Please retype the data in full, exactly as given.

Start of Supplied entries

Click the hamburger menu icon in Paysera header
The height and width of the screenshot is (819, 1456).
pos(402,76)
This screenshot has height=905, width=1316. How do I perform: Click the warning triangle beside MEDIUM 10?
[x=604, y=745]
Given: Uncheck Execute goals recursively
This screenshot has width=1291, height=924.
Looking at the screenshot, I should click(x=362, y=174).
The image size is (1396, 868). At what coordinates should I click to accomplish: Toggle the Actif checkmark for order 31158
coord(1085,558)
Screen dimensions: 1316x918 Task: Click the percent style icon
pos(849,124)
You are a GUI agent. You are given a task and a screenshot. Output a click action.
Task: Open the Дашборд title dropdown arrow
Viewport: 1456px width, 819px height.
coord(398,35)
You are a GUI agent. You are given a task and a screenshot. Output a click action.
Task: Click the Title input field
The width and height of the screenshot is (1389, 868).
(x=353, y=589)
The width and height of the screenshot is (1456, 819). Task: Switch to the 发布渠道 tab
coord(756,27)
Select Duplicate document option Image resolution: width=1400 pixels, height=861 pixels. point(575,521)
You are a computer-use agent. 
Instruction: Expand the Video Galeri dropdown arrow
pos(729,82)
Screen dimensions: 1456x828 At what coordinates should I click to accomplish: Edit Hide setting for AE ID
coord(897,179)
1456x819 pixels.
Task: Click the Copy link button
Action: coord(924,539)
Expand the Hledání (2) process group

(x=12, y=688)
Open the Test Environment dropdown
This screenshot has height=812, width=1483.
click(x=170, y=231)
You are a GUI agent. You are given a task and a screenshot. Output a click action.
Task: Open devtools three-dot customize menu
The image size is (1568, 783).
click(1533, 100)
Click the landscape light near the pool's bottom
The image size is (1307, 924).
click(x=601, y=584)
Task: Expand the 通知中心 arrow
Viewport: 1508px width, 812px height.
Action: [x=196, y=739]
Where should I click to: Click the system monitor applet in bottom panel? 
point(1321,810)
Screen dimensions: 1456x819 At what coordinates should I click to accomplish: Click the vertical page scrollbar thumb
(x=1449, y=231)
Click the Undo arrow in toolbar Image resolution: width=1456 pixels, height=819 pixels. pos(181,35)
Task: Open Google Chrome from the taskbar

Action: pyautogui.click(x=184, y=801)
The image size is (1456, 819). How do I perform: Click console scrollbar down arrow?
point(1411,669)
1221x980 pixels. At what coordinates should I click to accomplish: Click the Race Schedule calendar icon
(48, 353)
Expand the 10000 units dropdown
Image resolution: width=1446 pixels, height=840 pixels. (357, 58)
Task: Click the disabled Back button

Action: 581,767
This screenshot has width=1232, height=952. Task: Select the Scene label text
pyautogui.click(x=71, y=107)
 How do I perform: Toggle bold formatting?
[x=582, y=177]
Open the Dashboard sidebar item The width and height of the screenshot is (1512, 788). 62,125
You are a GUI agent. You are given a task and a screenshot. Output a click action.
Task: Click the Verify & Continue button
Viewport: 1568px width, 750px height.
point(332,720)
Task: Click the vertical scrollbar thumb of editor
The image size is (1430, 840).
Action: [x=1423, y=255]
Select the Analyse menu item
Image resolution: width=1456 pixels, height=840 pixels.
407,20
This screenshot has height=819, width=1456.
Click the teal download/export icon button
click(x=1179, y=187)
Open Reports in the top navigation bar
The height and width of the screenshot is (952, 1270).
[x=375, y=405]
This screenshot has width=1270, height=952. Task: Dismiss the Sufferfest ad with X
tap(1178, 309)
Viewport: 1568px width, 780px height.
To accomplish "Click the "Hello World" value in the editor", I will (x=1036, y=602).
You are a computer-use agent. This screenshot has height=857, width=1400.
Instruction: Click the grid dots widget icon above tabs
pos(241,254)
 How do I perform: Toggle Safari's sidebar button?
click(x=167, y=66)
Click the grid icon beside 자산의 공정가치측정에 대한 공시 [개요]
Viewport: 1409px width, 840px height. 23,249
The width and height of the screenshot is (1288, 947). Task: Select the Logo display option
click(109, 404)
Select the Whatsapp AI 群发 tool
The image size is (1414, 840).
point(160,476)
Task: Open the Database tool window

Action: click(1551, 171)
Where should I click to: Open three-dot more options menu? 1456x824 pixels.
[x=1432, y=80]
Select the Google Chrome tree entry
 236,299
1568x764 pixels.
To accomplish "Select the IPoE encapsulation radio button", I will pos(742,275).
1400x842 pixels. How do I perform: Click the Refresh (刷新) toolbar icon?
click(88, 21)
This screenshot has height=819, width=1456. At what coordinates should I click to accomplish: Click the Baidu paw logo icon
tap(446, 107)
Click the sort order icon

End of Supplied entries

_Result of the task_
Click the hamburger menu icon in Paysera header
The height and width of the screenshot is (819, 1456).
pos(402,76)
This screenshot has height=905, width=1316. How do I perform: Click the warning triangle beside MEDIUM 10?
[x=604, y=745]
Given: Uncheck Execute goals recursively
This screenshot has width=1291, height=924.
Looking at the screenshot, I should click(x=362, y=174).
The image size is (1396, 868). At what coordinates should I click to accomplish: Toggle the Actif checkmark for order 31158
coord(1085,558)
Screen dimensions: 1316x918 Task: Click the percent style icon
pos(849,124)
You are a GUI agent. You are given a task and a screenshot. Output a click action.
Task: Open the Дашборд title dropdown arrow
Viewport: 1456px width, 819px height.
coord(398,35)
You are a GUI agent. You are given a task and a screenshot. Output a click action.
Task: Click the Title input field
The width and height of the screenshot is (1389, 868).
(x=353, y=589)
The width and height of the screenshot is (1456, 819). Task: Switch to the 发布渠道 tab
coord(756,27)
Select Duplicate document option Image resolution: width=1400 pixels, height=861 pixels. point(575,521)
You are a computer-use agent. 
Instruction: Expand the Video Galeri dropdown arrow
pos(729,82)
Screen dimensions: 1456x828 At what coordinates should I click to accomplish: Edit Hide setting for AE ID
coord(897,179)
1456x819 pixels.
Task: Click the Copy link button
Action: coord(924,539)
Expand the Hledání (2) process group

(x=12, y=688)
Open the Test Environment dropdown
This screenshot has height=812, width=1483.
click(x=170, y=231)
You are a GUI agent. You are given a task and a screenshot. Output a click action.
Task: Open devtools three-dot customize menu
The image size is (1568, 783).
click(1533, 100)
Click the landscape light near the pool's bottom
The image size is (1307, 924).
click(x=601, y=584)
Task: Expand the 通知中心 arrow
Viewport: 1508px width, 812px height.
Action: [x=196, y=739]
Where should I click to: Click the system monitor applet in bottom panel? 
point(1321,810)
Screen dimensions: 1456x819 At what coordinates should I click to accomplish: Click the vertical page scrollbar thumb
(x=1449, y=231)
Click the Undo arrow in toolbar Image resolution: width=1456 pixels, height=819 pixels. pos(181,35)
Task: Open Google Chrome from the taskbar

Action: pyautogui.click(x=184, y=801)
The image size is (1456, 819). How do I perform: Click console scrollbar down arrow?
point(1411,669)
1221x980 pixels. At what coordinates should I click to accomplish: Click the Race Schedule calendar icon
(48, 353)
Expand the 10000 units dropdown
Image resolution: width=1446 pixels, height=840 pixels. (357, 58)
Task: Click the disabled Back button

Action: 581,767
This screenshot has width=1232, height=952. Task: Select the Scene label text
pyautogui.click(x=71, y=107)
 How do I perform: Toggle bold formatting?
[x=582, y=177]
Open the Dashboard sidebar item The width and height of the screenshot is (1512, 788). 62,125
You are a GUI agent. You are given a task and a screenshot. Output a click action.
Task: Click the Verify & Continue button
Viewport: 1568px width, 750px height.
point(332,720)
Task: Click the vertical scrollbar thumb of editor
The image size is (1430, 840).
Action: [x=1423, y=255]
Select the Analyse menu item
Image resolution: width=1456 pixels, height=840 pixels.
407,20
This screenshot has height=819, width=1456.
Click the teal download/export icon button
click(x=1179, y=187)
Open Reports in the top navigation bar
The height and width of the screenshot is (952, 1270).
[x=375, y=405]
This screenshot has width=1270, height=952. Task: Dismiss the Sufferfest ad with X
tap(1178, 309)
Viewport: 1568px width, 780px height.
To accomplish "Click the "Hello World" value in the editor", I will (x=1036, y=602).
You are a computer-use agent. This screenshot has height=857, width=1400.
Instruction: Click the grid dots widget icon above tabs
pos(241,254)
 How do I perform: Toggle Safari's sidebar button?
click(x=167, y=66)
Click the grid icon beside 자산의 공정가치측정에 대한 공시 [개요]
Viewport: 1409px width, 840px height. 23,249
The width and height of the screenshot is (1288, 947). Task: Select the Logo display option
click(109, 404)
Select the Whatsapp AI 群发 tool
The image size is (1414, 840).
point(160,476)
Task: Open the Database tool window

Action: click(1551, 171)
Where should I click to: Open three-dot more options menu? 1456x824 pixels.
[x=1432, y=80]
Select the Google Chrome tree entry
 236,299
1568x764 pixels.
To accomplish "Select the IPoE encapsulation radio button", I will pos(742,275).
1400x842 pixels. How do I perform: Click the Refresh (刷新) toolbar icon?
click(88, 21)
This screenshot has height=819, width=1456. At what coordinates should I click to accomplish: Click the Baidu paw logo icon
tap(446, 107)
Click the sort order icon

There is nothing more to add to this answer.